[START Task input]

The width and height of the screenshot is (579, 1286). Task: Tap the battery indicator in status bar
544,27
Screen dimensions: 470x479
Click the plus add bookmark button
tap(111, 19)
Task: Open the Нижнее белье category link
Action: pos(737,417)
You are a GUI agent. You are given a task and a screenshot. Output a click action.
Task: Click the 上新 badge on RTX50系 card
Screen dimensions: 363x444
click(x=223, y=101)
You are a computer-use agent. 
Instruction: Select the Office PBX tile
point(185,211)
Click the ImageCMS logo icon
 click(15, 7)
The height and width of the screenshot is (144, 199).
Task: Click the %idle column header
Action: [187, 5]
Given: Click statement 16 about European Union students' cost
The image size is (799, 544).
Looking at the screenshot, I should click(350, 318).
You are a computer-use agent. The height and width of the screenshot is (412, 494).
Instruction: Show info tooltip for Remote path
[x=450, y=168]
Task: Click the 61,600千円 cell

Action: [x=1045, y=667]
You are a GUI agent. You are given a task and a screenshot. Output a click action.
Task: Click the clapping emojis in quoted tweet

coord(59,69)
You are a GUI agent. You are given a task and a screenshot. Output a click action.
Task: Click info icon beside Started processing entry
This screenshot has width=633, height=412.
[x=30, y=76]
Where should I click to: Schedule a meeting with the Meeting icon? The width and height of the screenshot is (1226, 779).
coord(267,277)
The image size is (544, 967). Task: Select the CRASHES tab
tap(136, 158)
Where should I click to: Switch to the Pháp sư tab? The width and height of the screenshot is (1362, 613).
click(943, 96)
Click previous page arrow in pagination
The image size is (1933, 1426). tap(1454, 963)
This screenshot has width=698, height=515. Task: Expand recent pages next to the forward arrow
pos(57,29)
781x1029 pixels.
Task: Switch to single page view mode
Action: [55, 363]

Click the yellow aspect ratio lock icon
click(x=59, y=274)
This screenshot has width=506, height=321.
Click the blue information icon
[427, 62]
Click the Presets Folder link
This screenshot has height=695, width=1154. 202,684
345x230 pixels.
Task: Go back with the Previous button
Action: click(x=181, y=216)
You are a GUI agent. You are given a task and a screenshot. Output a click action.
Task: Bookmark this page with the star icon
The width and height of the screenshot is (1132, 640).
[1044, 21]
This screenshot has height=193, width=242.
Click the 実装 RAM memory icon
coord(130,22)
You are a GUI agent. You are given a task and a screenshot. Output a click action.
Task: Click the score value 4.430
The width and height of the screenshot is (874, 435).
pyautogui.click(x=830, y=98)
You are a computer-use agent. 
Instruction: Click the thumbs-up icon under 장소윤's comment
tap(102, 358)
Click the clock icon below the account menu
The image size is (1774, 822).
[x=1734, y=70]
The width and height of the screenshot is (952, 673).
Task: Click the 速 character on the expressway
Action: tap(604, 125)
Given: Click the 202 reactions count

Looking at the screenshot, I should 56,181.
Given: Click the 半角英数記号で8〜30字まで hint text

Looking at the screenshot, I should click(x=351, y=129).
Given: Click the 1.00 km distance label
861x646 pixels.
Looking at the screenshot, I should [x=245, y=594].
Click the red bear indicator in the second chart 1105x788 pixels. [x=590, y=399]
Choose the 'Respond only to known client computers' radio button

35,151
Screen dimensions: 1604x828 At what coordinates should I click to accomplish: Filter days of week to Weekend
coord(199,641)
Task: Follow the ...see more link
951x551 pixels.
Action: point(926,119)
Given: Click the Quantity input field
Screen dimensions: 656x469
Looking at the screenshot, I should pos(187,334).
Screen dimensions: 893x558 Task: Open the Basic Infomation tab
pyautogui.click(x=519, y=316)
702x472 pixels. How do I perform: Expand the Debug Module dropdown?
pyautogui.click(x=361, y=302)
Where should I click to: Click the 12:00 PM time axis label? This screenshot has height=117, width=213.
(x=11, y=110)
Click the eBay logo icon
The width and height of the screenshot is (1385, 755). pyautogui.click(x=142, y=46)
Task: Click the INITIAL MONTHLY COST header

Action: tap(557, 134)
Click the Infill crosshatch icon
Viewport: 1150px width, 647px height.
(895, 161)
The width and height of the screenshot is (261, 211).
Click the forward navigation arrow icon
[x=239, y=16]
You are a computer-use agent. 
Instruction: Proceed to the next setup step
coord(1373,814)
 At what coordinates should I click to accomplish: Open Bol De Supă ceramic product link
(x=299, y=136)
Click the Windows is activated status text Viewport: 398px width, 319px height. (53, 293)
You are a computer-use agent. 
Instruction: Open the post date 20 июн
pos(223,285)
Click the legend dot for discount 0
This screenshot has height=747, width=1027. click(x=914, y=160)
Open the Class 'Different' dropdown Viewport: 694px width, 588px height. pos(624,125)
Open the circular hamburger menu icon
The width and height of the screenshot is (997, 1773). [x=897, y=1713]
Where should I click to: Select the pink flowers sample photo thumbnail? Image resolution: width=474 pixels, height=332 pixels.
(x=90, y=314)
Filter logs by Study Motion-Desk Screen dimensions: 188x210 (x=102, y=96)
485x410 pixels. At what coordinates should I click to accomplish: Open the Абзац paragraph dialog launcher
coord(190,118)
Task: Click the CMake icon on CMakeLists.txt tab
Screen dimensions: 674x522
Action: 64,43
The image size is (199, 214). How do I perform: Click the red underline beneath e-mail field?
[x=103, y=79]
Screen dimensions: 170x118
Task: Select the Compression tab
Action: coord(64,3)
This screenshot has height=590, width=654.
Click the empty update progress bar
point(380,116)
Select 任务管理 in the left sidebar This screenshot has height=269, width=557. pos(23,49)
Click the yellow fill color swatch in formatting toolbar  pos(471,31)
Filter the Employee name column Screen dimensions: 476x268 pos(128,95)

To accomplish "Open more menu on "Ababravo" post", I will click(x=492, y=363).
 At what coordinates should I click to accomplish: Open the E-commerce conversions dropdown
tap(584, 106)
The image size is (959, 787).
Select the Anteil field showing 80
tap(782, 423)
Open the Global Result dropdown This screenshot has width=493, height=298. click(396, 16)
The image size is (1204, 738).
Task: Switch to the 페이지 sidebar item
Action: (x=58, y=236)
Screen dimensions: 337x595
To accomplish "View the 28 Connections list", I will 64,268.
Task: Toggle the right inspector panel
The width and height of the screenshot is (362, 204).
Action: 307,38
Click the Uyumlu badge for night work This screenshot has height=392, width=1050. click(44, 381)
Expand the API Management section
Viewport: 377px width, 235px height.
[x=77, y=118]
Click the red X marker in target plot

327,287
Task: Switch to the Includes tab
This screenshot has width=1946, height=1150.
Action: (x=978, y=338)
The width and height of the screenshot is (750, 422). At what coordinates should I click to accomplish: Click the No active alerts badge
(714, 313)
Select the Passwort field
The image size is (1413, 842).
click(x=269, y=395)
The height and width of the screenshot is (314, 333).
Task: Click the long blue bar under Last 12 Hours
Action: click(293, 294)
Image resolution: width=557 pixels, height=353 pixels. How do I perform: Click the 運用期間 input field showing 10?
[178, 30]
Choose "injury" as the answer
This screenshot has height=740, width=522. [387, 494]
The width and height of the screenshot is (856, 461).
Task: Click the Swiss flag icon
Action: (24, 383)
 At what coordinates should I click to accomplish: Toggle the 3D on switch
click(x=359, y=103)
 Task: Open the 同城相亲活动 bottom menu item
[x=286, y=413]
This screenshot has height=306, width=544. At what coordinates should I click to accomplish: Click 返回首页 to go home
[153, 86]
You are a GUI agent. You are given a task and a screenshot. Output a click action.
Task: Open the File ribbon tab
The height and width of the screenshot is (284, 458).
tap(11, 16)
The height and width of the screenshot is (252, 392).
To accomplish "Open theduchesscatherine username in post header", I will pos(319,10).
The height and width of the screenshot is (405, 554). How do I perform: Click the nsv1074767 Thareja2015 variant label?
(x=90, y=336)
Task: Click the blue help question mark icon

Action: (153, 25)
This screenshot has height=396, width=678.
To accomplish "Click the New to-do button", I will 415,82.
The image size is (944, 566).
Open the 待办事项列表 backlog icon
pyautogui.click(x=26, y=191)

[END Task input]

[Given exercise] Pull out each line of the data that contains the word "status" and list those lines.

[Result below]
The width and height of the screenshot is (579, 1286). Task: Tap the battery indicator in status bar
Click the Windows is activated status text Viewport: 398px width, 319px height. (53, 293)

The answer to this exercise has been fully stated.